THE SHALLOWS - BLAKE LIVELY

THE SHALLOWS - BLAKE LIVELY

THE BFG

THE BFG

INDEPENDENCE DAY RESURGENCE

INDEPENDENCE DAY RESURGENCE

MARTIN GROVE'S HOLLYWOOD REPORT --

FOURTH FIREWORKS -- 6/27/16

 

 

Fourth fireworks: Although July Fourth is always on the same date, it falls on different days of the week depending on the year.

The best of all worlds for Hollywood is to have the Fourth on a Monday as it is this year since that makes the weekend a four day holiday period.

After the last two years of calendar horrors, Hollywood really deserved some better timing. In 2014, July Fourth was on a Friday. Hollywood doesn't like that because the holiday's boxoffice boost is wasted when it's on a day that's routinely a great day for moviegoing.     Last year was even worse. The Fourth fell on a Saturday, which is the best night of the week for moviegoing. Lots of pain, but no gain!

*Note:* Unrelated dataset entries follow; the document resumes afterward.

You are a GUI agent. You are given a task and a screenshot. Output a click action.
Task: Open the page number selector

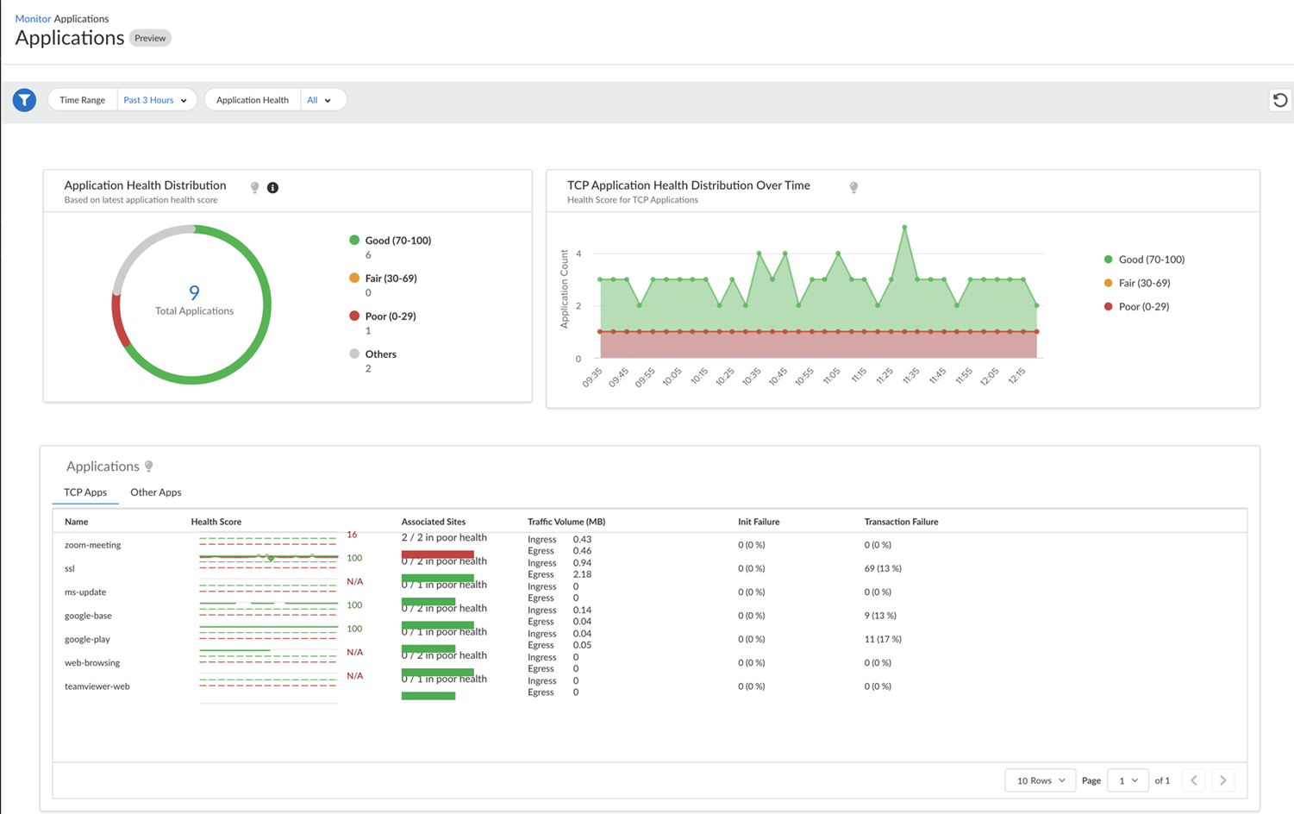1128,780
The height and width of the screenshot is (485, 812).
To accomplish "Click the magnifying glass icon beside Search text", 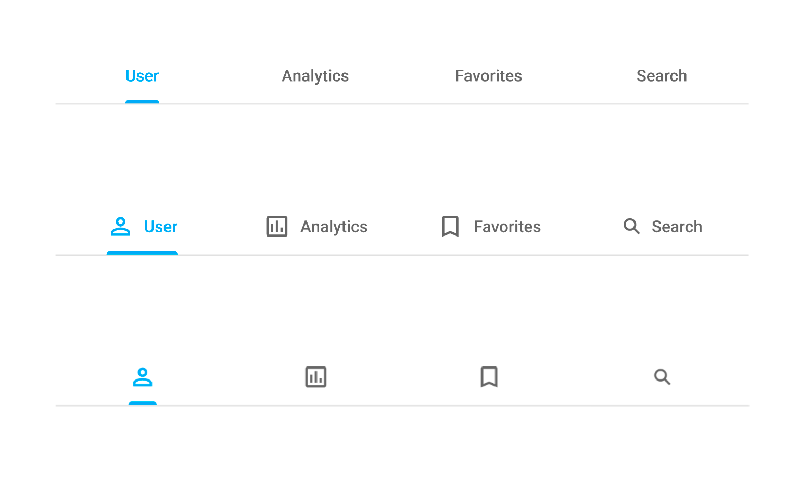I will coord(631,227).
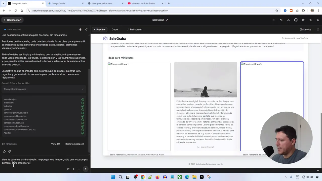
Task: Give a thumbs up to the response
Action: click(x=4, y=151)
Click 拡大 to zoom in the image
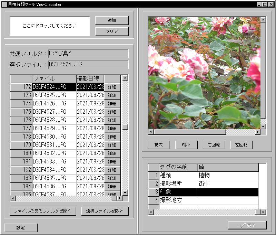The width and height of the screenshot is (276, 235). pyautogui.click(x=159, y=145)
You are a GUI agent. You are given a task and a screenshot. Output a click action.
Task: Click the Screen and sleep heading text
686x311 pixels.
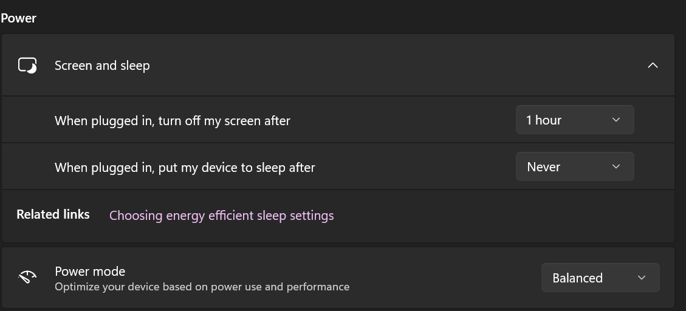pyautogui.click(x=102, y=66)
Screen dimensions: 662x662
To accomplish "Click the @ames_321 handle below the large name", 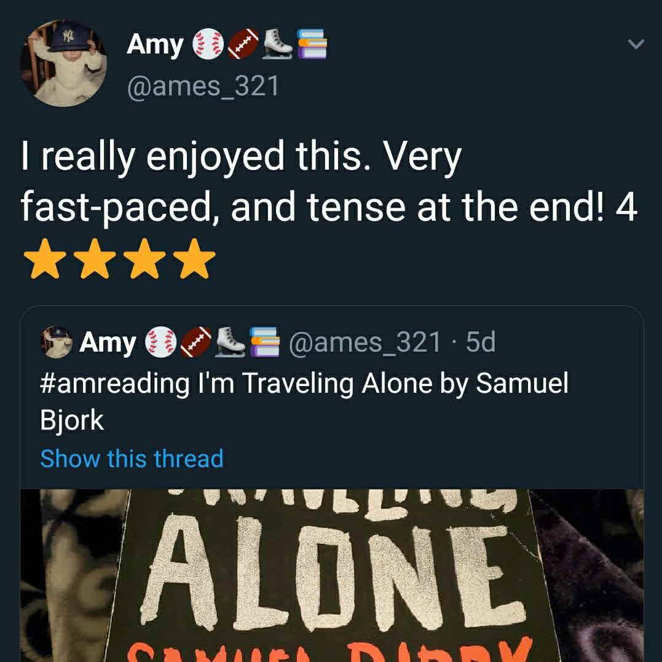I will point(203,86).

This year almost fell into the weekend problem zone, as well, because the Fourth should have been on a Sunday. While Sunday isn't as strong a day for ticket sales as Friday or Saturday, it's still part of the weekly routine. So having the Fourth on a Sunday doesn't add as much extra business as it would on a normally quiet night like Monday.

Fortunately, 2016 is a leap year, so Independence Day will be on a Monday rather than a Sunday. Hollywood loves extended holiday weekends since moviegoing is such a great way to fill up some of those extra leisure hours.

Of course, what Hollywood really hopes for on July Fourth is very hot weather, high humidity and rain all day long. If it rains hard enough to wash out picnics, barbecues, beach visits, pool parties, parades and fireworks, about the only thing left for people to do is visit their favorite multiplex.

And the hotter and more humid it is, the more inviting an ice cold movie theatre becomes. Parents with young kids are particularly likely to spring for moviegoing under such weather driven circumstances as it generally will keep siblings from "killing" each other at home!

Needless to say, to generate real boxoffice fireworks, the films playing must provide "something for everybody." Not surprisingly, that's exactly what Hollywood's about to put into the marketplace.

The holiday weekend kicks off Fri., July 1 with three wide openings joining three films that opened wide one week earlier.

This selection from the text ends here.